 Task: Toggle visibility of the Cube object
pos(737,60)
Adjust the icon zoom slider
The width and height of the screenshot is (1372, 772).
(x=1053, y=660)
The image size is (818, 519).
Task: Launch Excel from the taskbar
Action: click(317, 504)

··········

**PROBLEM TO SOLVE:**
Start to finish, transcribe the listing above exactly.

**EXERCISE RESPONSE:**
 Task: Toggle visibility of the Cube object
pos(737,60)
Adjust the icon zoom slider
The width and height of the screenshot is (1372, 772).
(x=1053, y=660)
The image size is (818, 519).
Task: Launch Excel from the taskbar
Action: click(317, 504)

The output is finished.